In order to carry out an experiment at this scale, however, the MLPCN team at the Broad needs a lot of starting material. Platelets are a very valuable resource – blood banks collect them and sell them to hospitals, which use them for transfusion purposes. In Rob’s lab, only small quantities of platelets are needed. But in the probe development center, the researchers needed enough platelets to test 300,000 compounds twice (the screens are performed in duplicate to confirm results) and needed millions of cells per compound.

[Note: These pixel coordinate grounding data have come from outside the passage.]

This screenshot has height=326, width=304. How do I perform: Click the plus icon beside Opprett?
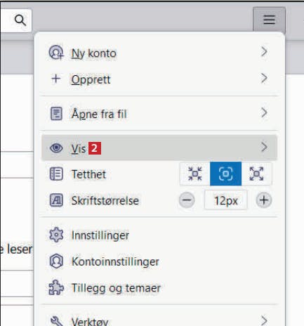click(x=56, y=79)
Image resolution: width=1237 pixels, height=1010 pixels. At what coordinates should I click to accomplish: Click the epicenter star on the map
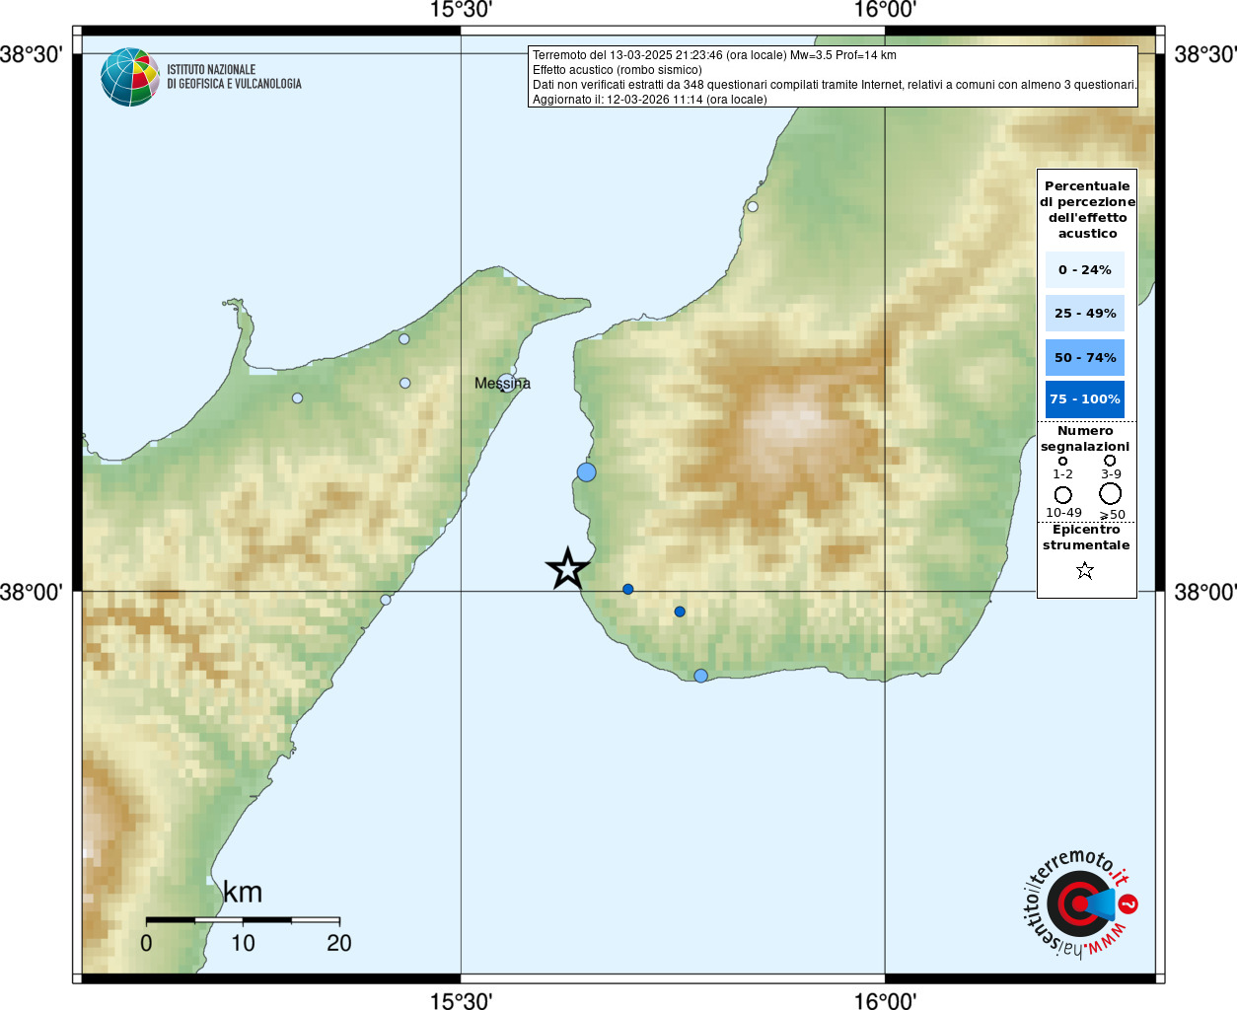(567, 568)

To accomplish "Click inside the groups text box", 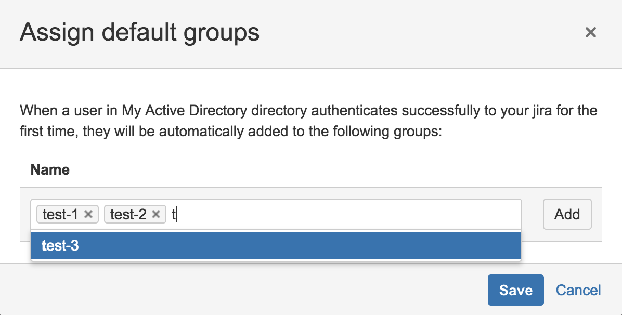I will (x=312, y=214).
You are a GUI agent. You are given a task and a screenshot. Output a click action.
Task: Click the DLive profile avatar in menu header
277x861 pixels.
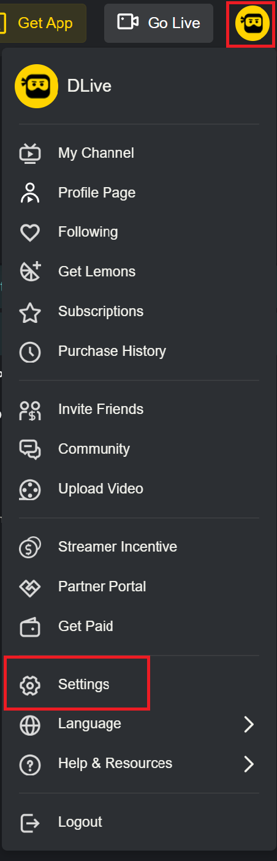tap(37, 86)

Rob worked with Lynn VerPlank, a research scientist in the Broad’s Chemical Biology Platform, to contact blood banks across the country to request expired platelets. After five days on the shelf, platelets become too great an infection risk for the blood banks to sell them to hospitals, but they are perfectly suitable for biological research.

Video
Rob Flaumenhaft’s lab can use a mouse model to see how effective a compound is at preventing clot formation. In the first clip, a blood vessel (cremaster arteriole) is hit by a laser and a blood clot forms (red). In the second clip, one of the promising molecules from the screen has been added, and no blood clot forms after laser injury.
Video courtesy of Rob Flaumenhaft.

Lynn coordinated shipments from several blood banks, including one in California. “We were very dependent on when the blood banks had something,” she recalls. “It was very variable as to whether we were going to get a shipment from day to day.” She estimates that in total, the lab received about 20 liters of platelets over the course of the experiment (a normal, not concentrated microliter of blood contains 150,000-350,000 platelets).

Lynn had to tweak the protocol for handling cells to accommodate the unique needs of delicate platelets. She set up racks to gently rock the cells until it was time to put them to use. She then placed thousands of these cells into miniscule “wells” on a microplate, and each well was exposed to a different chemical compound. She then added a substance to activate the platelets and a “read reagent,” which would glow if the cells released granules. The researchers then measured light – if the well of cells glowed, the compound had not had an effect. This helped the team narrow down the list of candidate compounds from more than 300,000 to around 1,600 compounds.

Lynn and Rob then worked with medicinal chemists to take a closer look at the chemical structure of the compounds that seemed promising. They eliminated any compounds whose effects were too general and retested their hits. Eventually, they whittled the list down to 30 compounds.

“From there, Rob was key,” says Lynn. Rob took this manageable list of compounds back to his lab at Beth Israel to perform a palette of follow-up studies. Using a mouse model, Rob could look at clot formation in a living organism and see the effects of the different compounds in real time.

Rob hopes to continue developing the most promising small molecules from the MLPCN screen. The National Heart, Lung, and Blood Institute (NHLBI) at the NIH has set up a program designed to help researchers like Rob complete the next steps on the path to drug development.

“It’s exciting that there are now these resources available,” says Rob, referring to MLPCN and the NHLBI program. “Individual investigators can take a promising idea and develop probes that are interesting for their biology, and if the probes have potential medicinal use, they can take that forward.”